In this case, the SRT transcript is returned encoded with Base64 within the JSON

{
  "alternateFormats": [
    {
      "format": "srt",
      "contentType": "text/srt",
      "contentEncoding": "Base64",
      "charset": "utf-8",
      "data": "MQ0KMDA6MDA6MDAsMDUgLS0+IDAwOjAwOjA1LDgxDQpUbyBmaW5kIHRoZSBzb3VyY2Ugb2Ygc3VjY2VzcyB3ZSBzdGFydGVkDQphdCB3b3JrIHdlIGFza2VkIHBlb3BsZSB0byBpZGVudGlmeSB3aG8NCg0KMg0KMDA6MDA6MDUsODIgLS0+IDAwOjAwOjEwLDkwDQp0aGV5IHRob3VnaHQgd2VyZSB0aGVpciBtb3N0IGVmZmVjdGl2ZQ0KY29sbGVhZ3VlcyBpbiBmYWN0IG92ZXIgdGhlIHBhc3QgdHdlbnR5IGZpdmUNCg0KMw0KMDA6MDA6MTAsOTEgLS0+IDAwOjAwOjE2LDEzDQp5ZWFycyB3ZSBoYXZlIGFza2VkIG92ZXIgdHdlbnR5IHRob3VzYW5kDQpwZW9wbGUgdG8gaWRlbnRpZnkgdGhlIGluZGl2aWR1YWxzIGluIHRoZWlyDQoNCjQNCjAwOjAwOjE2LDE0IC0tPiAwMDowMDoyMCw5Mw0Kb3JnYW5pemF0aW9ucyB3aG8gY291bGQgcmVhbGx5IGdldCB0aGluZ3MNCmRvbmUgd2Ugd2FudGVkIHRvIGZpbmQgdGhvc2Ugd2hvIHdlcmUgbm90DQo="
    },
  ]
}

WebVTT transcript

WebVTT is a W3C standard for displaying timed text in HTML 5 utilizing the element. To retrieve a transcript as a WebVTT file which is useful for closed captioning or timing the transcript with the audio, make a GET on the /media/$MEDIA_ID/transcript/webvtt resource specifying an Accept HTTP header with the value text/vtt.

The closed captioning section has a detailed discussion of the WebVTT and SRT transcript formats.

Example Response

WEBVTT

1
00:00:00.05 --> 00:00:05.81
To find the source of success we started
at work we asked people to identify who

2
00:00:05.82 --> 00:00:10.90
they thought were their most effective
colleagues in fact over the past twenty five

3
00:00:10.91 --> 00:00:16.13
years we have asked over twenty thousand
people to identify the individuals in their

4
00:00:16.14 --> 00:00:20.93
organizations who could really get things
done we wanted to find those who were not

Example cURL

curl https://apis.voicebase.com/v3/media/$MEDIA_ID/transcript/webvtt \
    --header "Authorization: Bearer ${TOKEN}" \
    --header "Accept: text/vtt"

Alternatively, the SRT transcript can be retrieved with the JSON transcript by adding the includeAlternateFormat query parameter in the request.
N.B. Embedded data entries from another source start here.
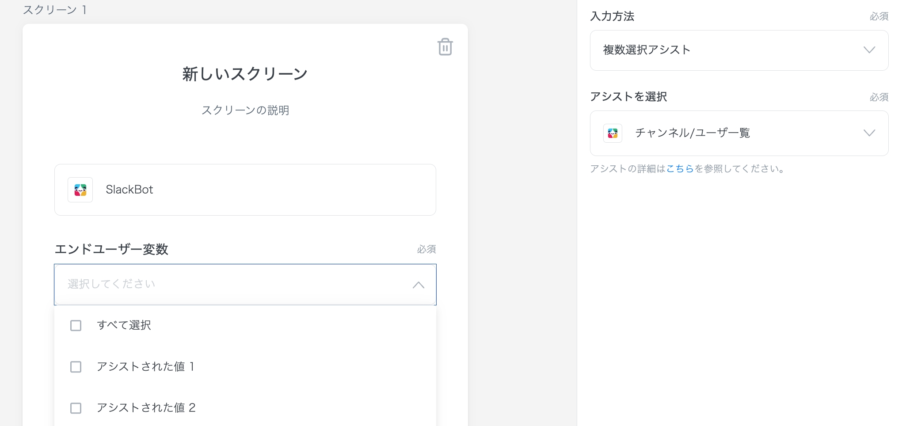Edit the スクリーンの説明 description field
Screen dimensions: 898x426
pyautogui.click(x=245, y=110)
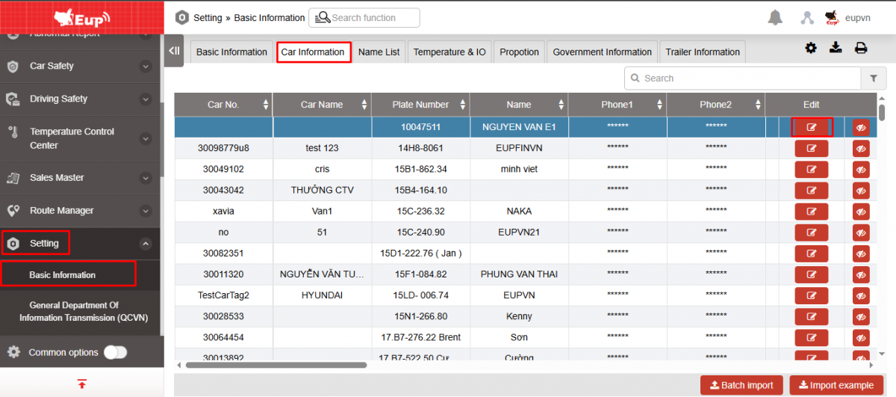This screenshot has height=397, width=896.
Task: Toggle hidden-eye icon for the EUPFINVN row
Action: pyautogui.click(x=861, y=149)

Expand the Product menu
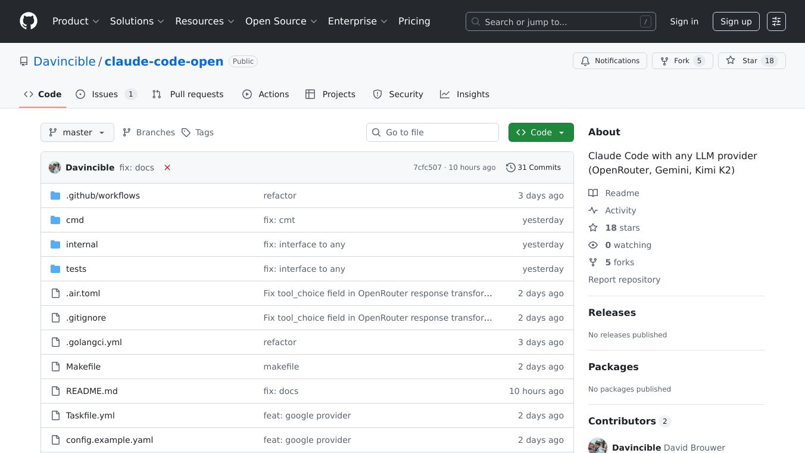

curl https://apis.voicebase.com/v3/media/$MEDIA_ID/transcript?includeAlternateFormat=webvtt \
    --header "Authorization: Bearer ${TOKEN}" \
    --header "Accept: application/json"

In this case, the WebVTT transcript is returned encoded with Base64 within the JSON

{
  "alternateFormats": [
    {
      "format": "webvtt",
      "contentType": "text/vtt",
      "contentEncoding": "Base64",
      "charset": "utf-8",
      "data": "MQ0KMDA6MDA6MDAsMDUgLS0+IDAwOjAwOjA1LDgxDQpUbyBmaW5kIHRoZSBzb3VyY2Ugb2Ygc3VjY2VzcyB3ZSBzdGFydGVkDQphdCB3b3JrIHdlIGFza2VkIHBlb3BsZSB0byBpZGVudGlmeSB3aG8NCg0KMg0KMDA6MDA6MDUsODIgLS0+IDAwOjAwOjEwLDkwDQp0aGV5IHRob3VnaHQgd2VyZSB0aGVpciBtb3N0IGVmZmVjdGl2ZQ0KY29sbGVhZ3VlcyBpbiBmYWN0IG92ZXIgdGhlIHBhc3QgdHdlbnR5IGZpdmUNCg0KMw0KMDA6MDA6MTAsOTEgLS0+IDAwOjAwOjE2LDEzDQp5ZWFycyB3ZSBoYXZlIGFza2VkIG92ZXIgdHdlbnR5IHRob3VzYW5kDQpwZW9wbGUgdG8gaWRlbnRpZnkgdGhlIGluZGl2aWR1YWxzIGluIHRoZWlyDQoNCjQNCjAwOjAwOjE2LDE0IC0tPiAwMDowMDoyMCw5Mw0Kb3JnYW5pemF0aW9ucyB3aG8gY291bGQgcmVhbGx5IGdldCB0aGluZ3MNCmRvbmUgd2Ugd2FudGVkIHRvIGZpbmQgdGhvc2Ugd2hvIHdlcmUgbm90DQo="
    },
  ]
}

Retrieving transcript in several formats in a single request

You may specify several formats to be returned in the same request, just add ‘includeAlternateFormat’ in the query string as many times as needed:

export FIELDS='?includeAlternateFormat=srt&includeAlternateFormat=webvtt'

curl https://apis.voicebase.com/v3/media/$MEDIA_ID/transcript${FIELDS} \
    --header "Authorization: Bearer ${TOKEN}" \
    --header "Accept: application/json"

Valid formats are: text, srt, dfxp, webvtt

Attribution: SRT and Plaintext transcripts are generated from Audible dictation of Crucial Conversations under fair-use. The closed captioning section has a detailed discussion of the WebVTT & SRT transcript formats.